The Influence of Architecture on Parallel Programming

To repeat the context, I quoted Nir Shavit in his CACM article entitled “Data Structures in the Multicore Age” as follows:

Unlike on uniprocessors, the choice of algorithm will continue, for years to come, to be greatly influenced by the underlying machine's architecture.

Is Dr. Shavit's statement true? Why or why not?

Dr. Shavit's assertion that multiprocessor algorithm choice will be greatly influenced by the underlying machine's architecture does have some noteworthy counter-examples, as noted in an earlier post.

However, these counter-examples are high-level programming environments. In contrast, Dr. Shavit's article is very clearly focused on very low-level data structures such as stacks. As noted earlier, this low-level focus can be problematic: partitioning a program at a higher level usually produces a much simpler and faster result.

But the fact is that some uniprocessor programs really are tightly bound to the underlying machine's architecture. A frequent reason for this tight binding is a need for high performance. But if you don't need high performance, or at least higher performance than a single CPU can give you, there is no need for you to produce a parallel implementation.

Therefore, because the software taking advantage of multicore hardware is more likely to need high performance, such software is more likely to be tightly bound to the underlying machine's architecture than is the typically less performance-sensitive single-threaded software.
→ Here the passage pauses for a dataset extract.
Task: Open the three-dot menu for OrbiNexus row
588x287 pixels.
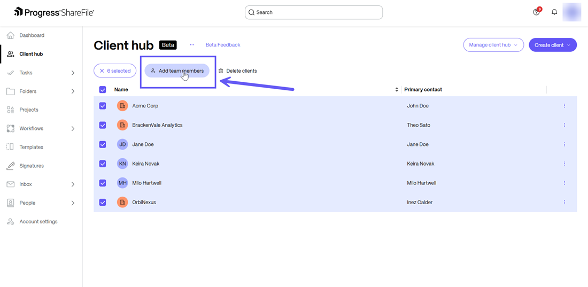Action: (x=564, y=202)
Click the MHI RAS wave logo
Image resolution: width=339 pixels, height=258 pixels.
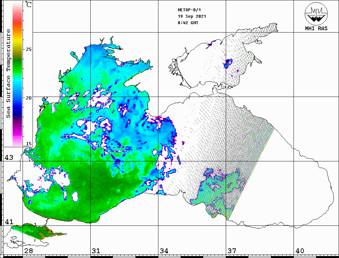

However, as parallel software becomes more pervasive and as multicore hardware continues to decrease in price, we can expect to see more parallel software that, like SQL and “make -j”, need not be tightly bound to the underlying machine's architecture. This is especially true of embarrassingly parallel software. In fact, the greater the computation-to-communication ratio (where locking is a form of communication), the less the programmer need concern himself or herself with the details of the underlying machine.

And this is yet another good reason to partition the problem at as high a level as you reasonably can. The resulting program will not only be simpler and faster, it will also be less dependent on the underlying hardware: In other words, it will also be more portable.